In our case, we were getting great readership of our blogs and excellent traffic on our site. We list our email, phone, all social media on the site. But still there is opportunity for people to interact with us directly in a more private forum. And the chatbot started from here.
Expectation Management and Learning
When you use a chatbot, what do you expect? An immediate response, right? It became vitally important for us to quickly manage those expectations.
Realistically, I can’t be at my desk all the time, watching for chatbot interactions. And any unexpected delay can create a negative experience for the user.
Even if I’m at my desk, I can’t always dedicate time to it. After all, if I’m on a client call, I want to give that person my full attention -- it would be disrespectful to that relationship if I’ve divided my attention to a chatbot request that popped up.
So eventually, it might not be me that answers you. In the future we might have a team that’s dedicated to the task, who shares the responsibility. Already we’ve made some changes to the messaging, so that when I’m not available, the message switches to encourage people to share their thoughts.
But that comes with a commitment to return those messages ASAP. And that takes resourcing.
It’s not enough to have a good idea; you have to make sure you can effectively maintain that resource and provide the superior service you’re promising.
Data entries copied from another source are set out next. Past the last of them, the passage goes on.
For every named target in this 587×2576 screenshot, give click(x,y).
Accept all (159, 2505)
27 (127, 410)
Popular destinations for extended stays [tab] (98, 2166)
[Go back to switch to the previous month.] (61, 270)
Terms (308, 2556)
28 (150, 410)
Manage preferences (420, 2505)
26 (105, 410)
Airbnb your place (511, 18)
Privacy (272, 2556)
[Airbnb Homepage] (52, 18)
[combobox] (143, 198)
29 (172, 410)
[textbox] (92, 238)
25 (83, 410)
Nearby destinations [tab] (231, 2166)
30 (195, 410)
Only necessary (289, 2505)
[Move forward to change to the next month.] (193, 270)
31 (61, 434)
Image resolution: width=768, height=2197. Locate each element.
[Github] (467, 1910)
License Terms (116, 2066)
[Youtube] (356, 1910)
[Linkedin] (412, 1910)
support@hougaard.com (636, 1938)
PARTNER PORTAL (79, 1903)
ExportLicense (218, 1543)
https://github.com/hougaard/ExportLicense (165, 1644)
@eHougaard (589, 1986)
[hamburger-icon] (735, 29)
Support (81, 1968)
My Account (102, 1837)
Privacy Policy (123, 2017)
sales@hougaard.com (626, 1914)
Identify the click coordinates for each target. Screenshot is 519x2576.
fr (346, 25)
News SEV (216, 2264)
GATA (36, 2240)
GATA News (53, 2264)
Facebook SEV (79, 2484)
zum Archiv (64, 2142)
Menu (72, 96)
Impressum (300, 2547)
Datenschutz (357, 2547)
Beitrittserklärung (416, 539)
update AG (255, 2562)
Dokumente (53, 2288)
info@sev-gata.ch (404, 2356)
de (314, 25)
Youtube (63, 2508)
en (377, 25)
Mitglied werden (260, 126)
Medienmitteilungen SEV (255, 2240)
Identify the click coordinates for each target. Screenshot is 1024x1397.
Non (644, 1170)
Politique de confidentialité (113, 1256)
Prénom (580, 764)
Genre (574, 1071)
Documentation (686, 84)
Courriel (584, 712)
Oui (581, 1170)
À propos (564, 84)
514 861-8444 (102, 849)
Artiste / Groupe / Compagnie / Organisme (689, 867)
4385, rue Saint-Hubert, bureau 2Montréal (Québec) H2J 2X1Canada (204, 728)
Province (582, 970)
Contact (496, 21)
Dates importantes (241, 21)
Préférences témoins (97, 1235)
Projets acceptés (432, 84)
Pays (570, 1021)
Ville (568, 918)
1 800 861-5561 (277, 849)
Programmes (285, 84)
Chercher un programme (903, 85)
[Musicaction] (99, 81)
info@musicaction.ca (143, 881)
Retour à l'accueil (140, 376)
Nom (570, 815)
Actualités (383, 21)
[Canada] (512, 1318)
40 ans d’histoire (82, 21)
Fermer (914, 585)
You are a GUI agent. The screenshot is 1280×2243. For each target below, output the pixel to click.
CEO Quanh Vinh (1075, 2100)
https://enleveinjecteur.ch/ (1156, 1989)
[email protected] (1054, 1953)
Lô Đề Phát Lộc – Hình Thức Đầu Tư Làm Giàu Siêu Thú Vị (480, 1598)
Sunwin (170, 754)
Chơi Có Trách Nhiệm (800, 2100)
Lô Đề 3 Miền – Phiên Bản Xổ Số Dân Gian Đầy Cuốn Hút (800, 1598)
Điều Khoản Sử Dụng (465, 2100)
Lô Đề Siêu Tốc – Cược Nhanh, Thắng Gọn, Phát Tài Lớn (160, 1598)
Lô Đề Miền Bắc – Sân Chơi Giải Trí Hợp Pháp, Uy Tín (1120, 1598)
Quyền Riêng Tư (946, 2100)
Otherwise, it’s not going to work.
How should it look? Should the chat be on every page? Should it only appear on key pages? Should it be a giant takeover or should it be more subtle? Should it immediately appear on the site as soon as someone accesses a page or should it wait for a few seconds? Five, 10, 30? What’s enough time? How is it affecting our mobile experience? Is it creating accessibility challenges and how do we overcome those so that everyone has an equitable experience?
Are you surprised to learn that we have already changed the interface a few times? Don’t be. These are all decisions that can be iteratively tested and evaluated -- and then we repeat the process all over again.
How Do We Know When We’ve Got it Right? We Ask!
And, like any good user experience exercise, we’ll know we’ve got it right when our customers are excited about the experience. So how do we know that? Well, we ask them.
Formally or informally, reaching out to our users to solicit feedback is key and that’s how we’re going to make the best solution for the people that matter most -- our end users.
We know perfect is never going to happen. So when you let perfect get in the way of better, you’re effectively paralyzing yourself. But a well-thought-out plan, with clear goals and anticipating resourcing needs and customer expectations can get you 80 per cent of the way to where you go!
While you need to take that first step and adjust as you march along the path, it’s important to do your research, planning, and long-term strategic thinking first to ensure you’re not starting in the wrong direction.